AplicativosDicasComo usar o Google Fit para melhorar a saúde

Juliana Crem1 mês atrás5 min

A consciência corporal e com a saúde se tornaram pauta principal depois da pandemia de Covid-19. Nunca se falou tanto sobre a importância do autocuidado. Na luta contra o sedentarismo, além de força de vontade, é possível tirar proveito do Google Fit.

O personal trainer Gustavo Gualda, da capital paulista, lembra que o aplicativo traz informações muito importantes, coletadas no dia a dia e que, normalmente, as pessoas não teriam sem o Google Fit, como quantidade e qualidade das horas dormidas, quantidade de passos diários, frequência cardíaca, pressão arterial e outros.

O Google Fit permite a integração do celular e do smartwatch para poder monitorar esses dados. “O ideal é que as pessoas tirem proveito dessas informações ao fazer um comparativo e um automonitoramento. Às vezes, a pessoa acha que está fazendo uma boa quantidade de exercícios diários e quando vai avaliar no app, vê que poderia e deveria estar fazendo muito mais”, destaca Gustavo.

Sem academia

A Organização Mundial da Saúde (OMS) recomenda a prática de, ao menos, 150 minutos de atividade física de intensidade moderada a intensa por semana. Por meio de diversos estudos, essa indicação se mostra capaz de reduzir riscos de desenvolver doenças cardíacas e metabólicas, como a diabetes.
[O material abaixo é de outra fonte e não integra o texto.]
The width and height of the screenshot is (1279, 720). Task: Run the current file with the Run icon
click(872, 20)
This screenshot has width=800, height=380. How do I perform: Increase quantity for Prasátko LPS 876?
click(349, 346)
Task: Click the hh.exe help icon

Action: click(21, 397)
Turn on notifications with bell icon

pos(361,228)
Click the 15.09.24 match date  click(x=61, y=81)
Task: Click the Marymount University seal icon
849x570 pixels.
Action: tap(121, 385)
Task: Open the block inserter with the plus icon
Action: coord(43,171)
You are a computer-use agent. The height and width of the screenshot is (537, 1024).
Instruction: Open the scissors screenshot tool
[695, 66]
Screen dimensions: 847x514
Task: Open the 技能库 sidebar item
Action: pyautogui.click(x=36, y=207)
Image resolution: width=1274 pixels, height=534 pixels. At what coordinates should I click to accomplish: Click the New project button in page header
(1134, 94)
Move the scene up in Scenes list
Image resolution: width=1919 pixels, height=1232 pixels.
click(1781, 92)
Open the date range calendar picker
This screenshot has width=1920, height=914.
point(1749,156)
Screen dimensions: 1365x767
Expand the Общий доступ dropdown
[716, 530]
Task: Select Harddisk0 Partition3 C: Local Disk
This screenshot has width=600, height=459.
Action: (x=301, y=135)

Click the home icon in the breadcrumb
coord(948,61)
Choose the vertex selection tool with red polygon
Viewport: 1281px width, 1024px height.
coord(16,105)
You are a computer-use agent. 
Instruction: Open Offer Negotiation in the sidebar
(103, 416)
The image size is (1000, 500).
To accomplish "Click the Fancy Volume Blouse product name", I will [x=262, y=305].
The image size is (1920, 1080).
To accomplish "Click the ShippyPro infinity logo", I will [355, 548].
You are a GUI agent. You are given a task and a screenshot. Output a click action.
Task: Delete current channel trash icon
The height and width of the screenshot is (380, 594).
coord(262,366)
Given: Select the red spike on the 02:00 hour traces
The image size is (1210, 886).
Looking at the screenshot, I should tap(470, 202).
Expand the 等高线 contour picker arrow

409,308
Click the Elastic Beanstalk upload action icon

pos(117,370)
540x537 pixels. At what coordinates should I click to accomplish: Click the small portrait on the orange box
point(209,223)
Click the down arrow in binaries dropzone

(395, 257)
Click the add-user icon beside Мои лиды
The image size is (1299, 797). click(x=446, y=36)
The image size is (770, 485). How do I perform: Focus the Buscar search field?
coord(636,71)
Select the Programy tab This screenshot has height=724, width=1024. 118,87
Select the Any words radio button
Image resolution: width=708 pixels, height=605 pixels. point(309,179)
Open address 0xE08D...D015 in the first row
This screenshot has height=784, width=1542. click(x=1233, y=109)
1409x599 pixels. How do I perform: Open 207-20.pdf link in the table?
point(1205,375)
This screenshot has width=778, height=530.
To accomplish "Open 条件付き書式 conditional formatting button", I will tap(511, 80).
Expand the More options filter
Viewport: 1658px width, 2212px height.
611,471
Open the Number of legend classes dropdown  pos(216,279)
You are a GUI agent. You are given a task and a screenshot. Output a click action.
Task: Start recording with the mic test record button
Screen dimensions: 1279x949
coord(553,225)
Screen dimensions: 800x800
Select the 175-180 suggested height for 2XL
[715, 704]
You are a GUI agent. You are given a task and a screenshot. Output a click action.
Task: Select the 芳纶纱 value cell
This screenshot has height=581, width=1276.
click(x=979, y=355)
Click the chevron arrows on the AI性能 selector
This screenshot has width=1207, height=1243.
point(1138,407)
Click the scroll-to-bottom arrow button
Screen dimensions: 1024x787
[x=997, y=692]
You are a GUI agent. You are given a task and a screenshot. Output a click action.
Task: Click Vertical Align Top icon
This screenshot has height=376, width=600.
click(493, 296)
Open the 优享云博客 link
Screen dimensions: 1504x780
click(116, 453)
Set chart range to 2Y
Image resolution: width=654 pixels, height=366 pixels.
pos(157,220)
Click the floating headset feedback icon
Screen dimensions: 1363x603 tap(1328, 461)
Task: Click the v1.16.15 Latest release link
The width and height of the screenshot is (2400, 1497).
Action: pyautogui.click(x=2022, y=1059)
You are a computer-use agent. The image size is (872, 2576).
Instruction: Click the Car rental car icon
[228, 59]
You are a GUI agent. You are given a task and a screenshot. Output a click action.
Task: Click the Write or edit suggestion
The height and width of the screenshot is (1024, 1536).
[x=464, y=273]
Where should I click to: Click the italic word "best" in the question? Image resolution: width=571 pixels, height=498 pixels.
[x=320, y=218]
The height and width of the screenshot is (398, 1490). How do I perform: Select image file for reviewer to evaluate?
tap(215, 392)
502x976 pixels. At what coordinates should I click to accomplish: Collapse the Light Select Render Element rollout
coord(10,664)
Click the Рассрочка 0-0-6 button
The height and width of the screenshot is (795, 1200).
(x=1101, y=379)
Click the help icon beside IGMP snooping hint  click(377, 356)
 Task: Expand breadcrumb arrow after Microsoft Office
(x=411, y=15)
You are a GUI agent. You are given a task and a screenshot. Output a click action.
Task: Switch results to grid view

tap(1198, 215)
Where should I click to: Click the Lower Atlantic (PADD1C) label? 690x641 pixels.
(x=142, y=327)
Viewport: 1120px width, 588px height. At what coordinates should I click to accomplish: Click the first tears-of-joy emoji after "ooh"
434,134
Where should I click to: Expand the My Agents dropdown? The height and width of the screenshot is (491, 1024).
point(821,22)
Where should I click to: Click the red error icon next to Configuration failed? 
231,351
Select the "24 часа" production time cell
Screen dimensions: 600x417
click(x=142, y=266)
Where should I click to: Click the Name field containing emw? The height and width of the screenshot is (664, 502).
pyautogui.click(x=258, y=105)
Parece muito, mas isso representa cerca de 21 minutos de atividade física diária e, segundo dados do Google, é por meio dessa métrica que o Google Fit se baseou para criar os Pontos Cardio e, assim, ajudar a monitorar a saúde. Ao fazer um minuto de exercício moderado, como caminhar rapidamente, ganha um ponto de cardio – ou dois, se o exercício for intenso, como corrida.

Mesmo quem está sem poder frequentar uma academia, pode pontuar por meio de atividades que podem ser feitas dentro de casa – dançar, caminhar, fazer ioga, jardinagem, meditação, subir escada e muito mais!

Para muitas pessoas, essa gamificação do exercício pode ser motivadora, assim como o fato de poder compartilhar o andamento do treino diário com amigos, familiares e profissionais (nutricionista, personal trainer, médicos etc.).

Ajuda profissional

“O importante é que, através dessa pequena anamnese que o aplicativo faz, a pessoa tenha consciência do que precisa melhorar na sua vida e, com base nisso, buscar a orientação de um profissional para que ele possa prescrever o melhor treino, dieta etc.”, diz Gustavo.

O personal trainer lembra que muitas vezes, por conta da correria do dia a dia, as pessoas acabam não prestando atenção em coisas simples como manter a boa hidratação, a qualidade do sono e até a manutenção do peso e da pressão arterial.

O fato de o Google Fit oferecer esses dados com poucos toques no smartphone ajuda a entender por onde é preciso começar a mudança para ter uma saúde melhor: descansar mais, comer melhor, se movimentar.